Passeport vaccinal, couvre-feu national, état d’urgence sanitaire, confinements localisés… Face au Covid, les mesures de «freinage» de l’épidémie se multiplient. Au micro de Sputnik, l’éditorialiste Ivan Rioufol se dit inquiet des dérives «liberticides» des gouvernants face au virus.
Sputnik
«Le terme de “dictature sanitaire” peut s’appliquer à la France dans la mesure où elle a multiplié les procédures d’urgence sanitaire qui ont donné prétexte à l’État pour éliminer tous les contre-pouvoirs!» s’insurge Ivan Rioufol.

L’éditorialiste du Figaro craint une normalisation des suppressions de libertés face à la pandémie de Covid. En effet, le 15 février dernier, le Parlement a prolongé l’état d’urgence sanitaire jusqu’en juin prochain. Une semaine plus tard, le 22 février, le secrétaire général de l’ONU, Antonio Guterres, déplorait que l’épidémie soit utilisée comme un «prétexte» par certains États pour «réprimer» leurs peuples et «abolir les libertés fondamentales». Le même jour, Michelle Bachelet, haut-commissaire de l’ONU aux droits de l’homme, dénonçait à son tour «les restrictions illégitimes des libertés publiques et l'utilisation excessive des pouvoirs d'urgence» dans la gestion de l’épidémie.

«Je n’ai pas l’habitude d’applaudir les discours de l’ONU, car cette vision “mondialiste” n’est pas tout à fait la mienne, mais je dois reconnaître qu’ils ont visé juste cette fois-ci», approuve Ivan Rioufol.

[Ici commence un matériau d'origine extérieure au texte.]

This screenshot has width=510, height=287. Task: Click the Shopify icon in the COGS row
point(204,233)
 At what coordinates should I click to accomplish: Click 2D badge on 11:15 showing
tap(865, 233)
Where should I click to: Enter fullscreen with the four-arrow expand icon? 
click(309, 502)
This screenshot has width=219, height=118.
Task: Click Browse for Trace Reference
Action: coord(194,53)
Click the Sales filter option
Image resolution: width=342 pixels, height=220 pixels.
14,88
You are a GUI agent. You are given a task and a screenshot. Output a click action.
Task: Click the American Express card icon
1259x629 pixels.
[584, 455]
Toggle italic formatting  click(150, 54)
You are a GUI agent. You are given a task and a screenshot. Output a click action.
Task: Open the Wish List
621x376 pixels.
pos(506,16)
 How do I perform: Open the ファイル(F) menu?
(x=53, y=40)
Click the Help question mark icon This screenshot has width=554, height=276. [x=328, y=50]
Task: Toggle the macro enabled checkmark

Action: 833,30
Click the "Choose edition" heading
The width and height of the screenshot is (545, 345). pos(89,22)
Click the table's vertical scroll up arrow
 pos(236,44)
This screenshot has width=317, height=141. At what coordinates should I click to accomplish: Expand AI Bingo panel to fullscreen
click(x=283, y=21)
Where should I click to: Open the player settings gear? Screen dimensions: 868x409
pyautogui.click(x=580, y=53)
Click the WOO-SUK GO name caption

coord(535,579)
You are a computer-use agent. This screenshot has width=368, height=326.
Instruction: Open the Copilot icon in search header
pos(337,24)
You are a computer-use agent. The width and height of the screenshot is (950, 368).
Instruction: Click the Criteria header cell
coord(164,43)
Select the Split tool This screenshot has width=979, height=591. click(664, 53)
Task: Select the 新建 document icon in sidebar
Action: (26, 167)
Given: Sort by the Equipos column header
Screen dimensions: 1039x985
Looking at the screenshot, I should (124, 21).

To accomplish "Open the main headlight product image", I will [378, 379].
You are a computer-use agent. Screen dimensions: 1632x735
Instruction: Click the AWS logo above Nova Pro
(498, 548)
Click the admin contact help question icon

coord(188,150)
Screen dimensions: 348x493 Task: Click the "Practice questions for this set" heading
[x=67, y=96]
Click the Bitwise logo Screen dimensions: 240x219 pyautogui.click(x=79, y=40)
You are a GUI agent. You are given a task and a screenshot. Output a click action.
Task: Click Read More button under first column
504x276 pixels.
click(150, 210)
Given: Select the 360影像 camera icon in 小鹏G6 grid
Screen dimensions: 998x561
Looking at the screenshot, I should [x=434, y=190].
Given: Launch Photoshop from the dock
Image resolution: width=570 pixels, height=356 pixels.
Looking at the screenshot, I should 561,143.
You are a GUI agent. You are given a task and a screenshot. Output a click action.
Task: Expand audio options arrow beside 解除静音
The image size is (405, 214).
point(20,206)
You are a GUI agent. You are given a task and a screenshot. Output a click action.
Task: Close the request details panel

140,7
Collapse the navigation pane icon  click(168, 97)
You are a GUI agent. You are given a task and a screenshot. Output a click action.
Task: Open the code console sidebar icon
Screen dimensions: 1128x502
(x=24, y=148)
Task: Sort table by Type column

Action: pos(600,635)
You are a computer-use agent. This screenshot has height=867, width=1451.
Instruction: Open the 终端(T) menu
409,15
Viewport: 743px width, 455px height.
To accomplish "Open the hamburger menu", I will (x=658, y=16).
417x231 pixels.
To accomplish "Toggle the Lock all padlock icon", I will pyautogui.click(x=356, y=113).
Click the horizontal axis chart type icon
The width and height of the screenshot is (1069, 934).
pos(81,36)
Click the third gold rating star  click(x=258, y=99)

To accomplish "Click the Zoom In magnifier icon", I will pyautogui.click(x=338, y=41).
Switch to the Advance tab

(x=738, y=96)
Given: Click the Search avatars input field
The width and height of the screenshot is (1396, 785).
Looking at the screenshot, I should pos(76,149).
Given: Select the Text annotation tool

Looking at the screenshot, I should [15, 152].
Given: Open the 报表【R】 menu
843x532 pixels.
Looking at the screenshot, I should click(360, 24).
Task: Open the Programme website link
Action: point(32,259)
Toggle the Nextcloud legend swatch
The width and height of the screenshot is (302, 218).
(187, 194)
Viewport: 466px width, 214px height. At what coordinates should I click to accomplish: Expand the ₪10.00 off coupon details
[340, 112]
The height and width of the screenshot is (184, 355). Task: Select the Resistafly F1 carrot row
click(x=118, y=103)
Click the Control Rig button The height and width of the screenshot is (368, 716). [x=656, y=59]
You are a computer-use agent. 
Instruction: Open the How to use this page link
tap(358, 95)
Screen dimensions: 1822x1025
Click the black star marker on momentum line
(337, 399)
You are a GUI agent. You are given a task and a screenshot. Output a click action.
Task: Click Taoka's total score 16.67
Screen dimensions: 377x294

Entre confinements localisés, fermeture des commerces dits «non essentiels» et couvre-feu national, les libertés accordées aux Français se sont réduites comme peau de chagrin. «Sauver des vies, d’accord mais à quel prix? On se rend compte que le remède est pire que le mal: on voit bien les désastres psychologiques, sociaux, économiques et culturels que cela produit», s’insurge l’essayiste.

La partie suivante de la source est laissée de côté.